É justamente este o trabalho que se propõe o projeto Tela Trans, idealizado por Caia Coelho. A iniciativa serve de acervo de memória para todos os realizadores do Brasil até os dias de hoje, com uma pesquisa de mais de seis anos, Caia e seus parceiros conseguiram catalogar uma imensidão de filmes que não tiveram tanta chance de chegar ao grande público, servindo amostra e exemplo de memória para os realizadores contemporâneos.

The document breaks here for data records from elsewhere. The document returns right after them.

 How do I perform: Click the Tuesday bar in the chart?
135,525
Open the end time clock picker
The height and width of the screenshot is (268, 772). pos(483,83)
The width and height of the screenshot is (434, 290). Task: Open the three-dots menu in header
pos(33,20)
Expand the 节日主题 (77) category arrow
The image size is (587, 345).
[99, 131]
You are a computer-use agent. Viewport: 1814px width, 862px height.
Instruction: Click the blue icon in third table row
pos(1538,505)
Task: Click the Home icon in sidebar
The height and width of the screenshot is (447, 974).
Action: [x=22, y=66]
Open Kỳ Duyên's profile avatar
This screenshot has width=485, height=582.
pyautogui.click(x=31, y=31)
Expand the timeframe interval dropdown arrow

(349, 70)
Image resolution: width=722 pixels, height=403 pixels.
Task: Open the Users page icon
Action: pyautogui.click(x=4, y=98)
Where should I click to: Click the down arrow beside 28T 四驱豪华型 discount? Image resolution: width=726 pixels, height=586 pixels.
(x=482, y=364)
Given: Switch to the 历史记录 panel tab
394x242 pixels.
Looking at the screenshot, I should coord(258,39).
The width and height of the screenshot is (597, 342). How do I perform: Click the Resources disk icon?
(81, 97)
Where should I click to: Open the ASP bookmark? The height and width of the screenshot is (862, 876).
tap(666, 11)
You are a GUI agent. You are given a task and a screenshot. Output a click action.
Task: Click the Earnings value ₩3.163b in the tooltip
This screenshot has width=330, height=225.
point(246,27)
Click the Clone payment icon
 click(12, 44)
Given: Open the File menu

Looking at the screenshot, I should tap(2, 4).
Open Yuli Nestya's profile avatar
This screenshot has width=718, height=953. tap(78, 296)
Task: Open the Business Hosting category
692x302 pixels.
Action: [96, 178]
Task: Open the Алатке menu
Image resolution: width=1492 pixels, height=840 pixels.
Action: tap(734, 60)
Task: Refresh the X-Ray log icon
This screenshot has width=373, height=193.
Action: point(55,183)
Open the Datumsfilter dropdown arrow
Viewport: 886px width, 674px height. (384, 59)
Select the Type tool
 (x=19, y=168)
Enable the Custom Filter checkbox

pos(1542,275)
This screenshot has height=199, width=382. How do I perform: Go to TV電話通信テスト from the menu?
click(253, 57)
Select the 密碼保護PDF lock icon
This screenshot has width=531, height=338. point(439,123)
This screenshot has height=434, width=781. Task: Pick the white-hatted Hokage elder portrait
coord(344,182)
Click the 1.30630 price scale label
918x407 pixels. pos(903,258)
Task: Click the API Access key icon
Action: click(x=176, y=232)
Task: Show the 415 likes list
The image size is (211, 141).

“Tela Trans surgiu em um momento em que a comunidade latina trans está reivindicando a memória. Temos várias iniciativas que estão pautando isso. As pessoas trans e travestis passaram por um apagamento sistemático em todos os campos do conhecimento. Não basta um pertencimento que não mude as coisas, queremos pertencer para mudar e não para deixar as coisas como estão”, ressaltou Caia.
E não só o apagamento no audiovisual é algo preocupante, como esses corpos marginalizados são retratados conseguem quase se sobrepor a essa questão, criando um estereótipo que reforça preconceitos, discriminação, opressões, e por consequência, ainda mais apagamento.
Esse foi um dos pontos levantados por Thais Scabio, vice-presidente da APAN (Associação dos Profissionais do Audiovisual Negro), falando de como o cinema, desde sua origem, vem reforçando a ideia do homem negro como perigoso, a mulher negra como escandalosa, além de banalizar a morte de corpos negros.
A mudança de paradigma vem justamente quando realizadores negros começam a ocupar mais espaço dentro do âmbito de criação do audiovisual, trazendo narrativas que desmistifiquem esses imaginários criados ao longo de mais de cem anos do cinema.
“Desde a construção da APAN de 2016 a gente briga dentro do mercado. Nossas primeiras ações foram mostras em São Paulo, comunicações, tratando em exibição, temos a Todes Play, um jeito de organizarmos nossa memória e mostrarmos nosso trabalho que não estava sendo exibido. Estamos construindo o manual antirracista dentro do set, não é só incluir, é pertencer. Estamos na construção deste manual”, ressaltou Thais.